— WRITTEN REQUEST A —
In the passage on motion vector searching, rewrite the paragraph beginning "In brief, hierarchical motion vector searching" as a shorter bulleted list that keeps its main facts.
** START OF PAGE TEXT **
In brief, hierarchical motion vector searching involves creating a current frame and a reference frame having multi-resolutions, repeatedly estimating motion vectors for subsequent higher resolutions using the motion vector estimated at the lowest resolution, and creating a motion vector for the highest resolution while further splitting a current block into several child blocks. The core parts of such hierarchical motion vector searching are refinement and splitting. As shown in FIG. 2, in conventional hierarchical motion vector searching, when an initial value used for refinement or splitting is set, it is usually obtained by doubling the motion vector in the upper layer or the same layer. As a result, motion vector searching may not be efficiently performed, and therefore bits can be lost during motion vector coding.

FIG. 3 illustrates a variable-size block motion vector search process according to an exemplary embodiment of the present invention. For convenience of explanation, it is assumed that motion estimation is performed in two layers.
** END OF PAGE TEXT **
— WRITTEN REQUEST B —
Reproduce the records from the line containing "Jednobojne-mat (222, 387)" through the end of the records, including both ends. Multiply each click coordinate by 0.4 and round to whole numbers, with halves rounded up.
** START OF STORED DATA **
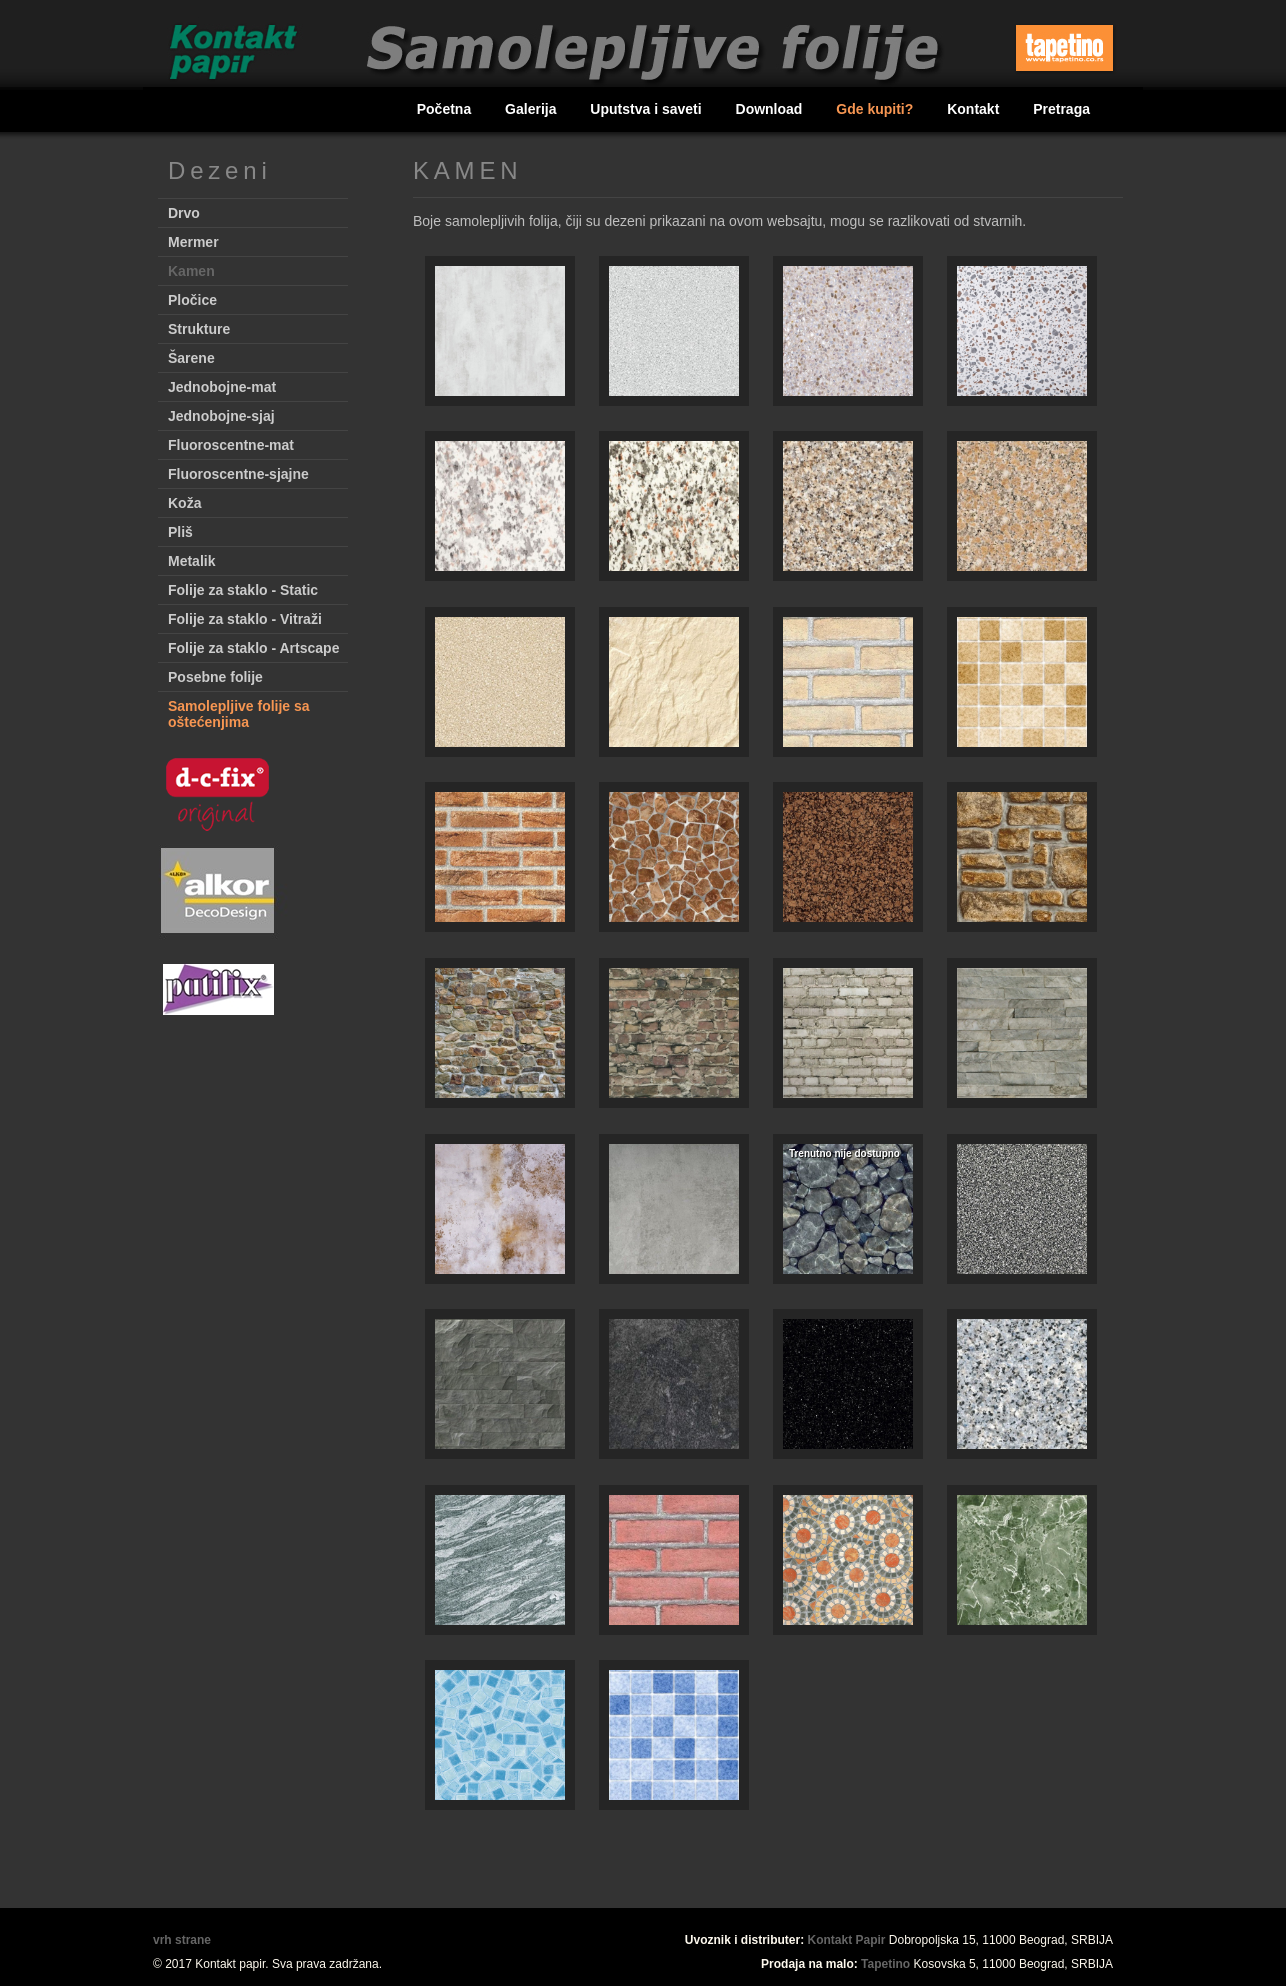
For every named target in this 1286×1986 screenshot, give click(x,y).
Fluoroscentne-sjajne (238, 474)
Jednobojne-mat (222, 387)
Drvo (184, 213)
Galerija (532, 109)
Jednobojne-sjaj (221, 416)
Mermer (193, 242)
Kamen (191, 271)
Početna (446, 109)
** END OF STORED DATA **
— RESPONSE A —
- Hierarchical motion vector searching builds current and reference frames at multiple resolutions.
- It estimates a motion vector at the lowest resolution and uses it to estimate vectors at successively higher resolutions.
- At the highest resolution, it produces a motion vector while splitting the current block into child blocks.
- Refinement and splitting are its core parts.
- In the conventional method (FIG. 2), the initial value for refinement or splitting usually comes from doubling the motion vector of the upper layer or the same layer.
- This can make the search inefficient and can cause bits to be lost during motion vector coding.

— RESPONSE B —
Jednobojne-mat (89, 155)
Drvo (74, 85)
Galerija (213, 44)
Jednobojne-sjaj (88, 166)
Mermer (77, 97)
Kamen (76, 108)
Početna (178, 44)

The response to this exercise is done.